2014/11/04 14:45 JST配信
(C) zing 遺構全景
(C) zing 遺構全景

 ハノイ市バーディン区のタンロン城王宮跡(タンロン遺跡)E地区でこのほど発見された李(リー)朝時代(1009~1225年)の宗教建築遺構が新国会議事堂の駐車場建設により破壊されかねないとして、考古学者らから同遺跡の保護を求める声が上がっている。

 これについてベトナム考古学院は10月29日、ベトナム社会科学研究所及び文化スポーツ観光省、同市人民委員会ほか多数の関連機関に対して、同遺跡の保護を求める文書を提出した。

 歴史科学会のファン・フイ・レ会長によると、同遺構はベトナムと同系統の文化を持つ中国や韓国、日本をはじめ、世界にも例を見ない独特な構造だという。同遺構は木材と石材を組み合わせて、李朝時代から、更に古い大羅(ダイラ、8~9世紀、現在のハノイ市)時代までの文化層を貫いて築かれている。

 同遺構は現在の地表面から2.23mの深さで発見され、中心に位置する長方形の遺構と、その東西に広がる2重円の土坑群という複数の構造から成る。総面積は約400m2。長方形の遺構の中央には直径66cmの大型の丸い石材が据えられ、それを取り囲むように4本の木材の梁が組まれている。また、遺構の壁面にも木材が敷き詰められ、強固に築かれている。

 考古学者によると、長方形遺構には少なくとも5つの木製装飾があり、このうち1つには李朝時代の特徴的な仏教美術様式である彩色及び龍の刻文が施されているという。こうした遺物から、同遺構が李朝時代の仏教に関連した何らかの建築であり、特に同時代の明道(ミンダオ)期(1042~1044年)に属するものであると考えられている。

 また、奈良女子大学の上野邦一名誉教授は、同遺構はC区にある八角形の建築の中心と直線上に繋がると考えられることから、E区も同遺跡の中心軸上に位置していた可能性があるといい、更なる研究のためにも同遺構を保護すべきと述べている。

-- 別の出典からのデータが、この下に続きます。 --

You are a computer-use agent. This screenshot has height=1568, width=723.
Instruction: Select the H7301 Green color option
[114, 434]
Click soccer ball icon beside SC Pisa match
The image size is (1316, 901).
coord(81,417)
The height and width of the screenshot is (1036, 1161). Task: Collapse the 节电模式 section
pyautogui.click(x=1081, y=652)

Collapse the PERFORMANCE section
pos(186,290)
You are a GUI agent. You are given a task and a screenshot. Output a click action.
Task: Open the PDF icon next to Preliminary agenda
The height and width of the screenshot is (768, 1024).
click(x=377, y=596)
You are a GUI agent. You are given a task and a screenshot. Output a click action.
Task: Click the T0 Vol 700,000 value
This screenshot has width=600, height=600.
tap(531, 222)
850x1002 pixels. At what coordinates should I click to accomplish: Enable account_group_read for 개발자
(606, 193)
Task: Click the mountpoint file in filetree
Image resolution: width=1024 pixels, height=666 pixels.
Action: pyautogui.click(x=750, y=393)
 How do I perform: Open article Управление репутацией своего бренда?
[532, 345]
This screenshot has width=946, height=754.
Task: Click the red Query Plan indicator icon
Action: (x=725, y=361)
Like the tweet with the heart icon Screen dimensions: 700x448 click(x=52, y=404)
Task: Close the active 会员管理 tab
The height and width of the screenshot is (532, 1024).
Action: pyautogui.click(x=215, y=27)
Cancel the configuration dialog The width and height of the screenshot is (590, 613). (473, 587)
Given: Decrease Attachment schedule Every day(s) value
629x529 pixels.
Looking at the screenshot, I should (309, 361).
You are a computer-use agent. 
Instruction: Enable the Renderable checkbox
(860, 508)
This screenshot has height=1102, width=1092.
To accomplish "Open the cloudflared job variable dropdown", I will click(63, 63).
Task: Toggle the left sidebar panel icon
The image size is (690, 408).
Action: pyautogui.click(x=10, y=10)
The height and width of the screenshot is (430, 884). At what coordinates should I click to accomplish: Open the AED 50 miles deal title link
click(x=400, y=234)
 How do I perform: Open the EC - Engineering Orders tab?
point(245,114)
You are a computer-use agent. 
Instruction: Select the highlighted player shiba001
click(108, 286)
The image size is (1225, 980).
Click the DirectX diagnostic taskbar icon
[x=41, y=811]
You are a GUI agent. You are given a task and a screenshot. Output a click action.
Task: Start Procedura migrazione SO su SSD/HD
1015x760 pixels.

 ベトナム考古学会のトン・チュン・ティン会長は、詳細な遺構の研究、また同遺跡にある他の遺構との相対的な比較研究を行っていくためにも、タンロン遺跡を構成する「資産」(核心地域、コアゾーン)及び登録資産保護のための緩衝地帯(バッファゾーン)の境界に当たる同遺構を現状のまま保護すべきと強調している。

 ハノイ国家大学人文社会科学大学人類学博物館のラム・ティ・ミー・ズン館長は、遺跡の保護について外国人専門家の協力を仰ぐべきとしており、特に自国での知識と経験、技術を持つ日本人を招くべきとコメントしている。

 なお、タンロン遺跡では10月20日に開幕した第8回国会を機に、同遺跡に建設中の新国会議事堂の運用を開始した。しかし、これに先立ちユネスコ(国連教育科学文化機関)は、世界遺産である同地区での新国会議事堂建設及びそれに伴う遺跡破壊は違反行為であるとして関係機関に説明を要求しているが、現在までのところ問題解決は図られていない。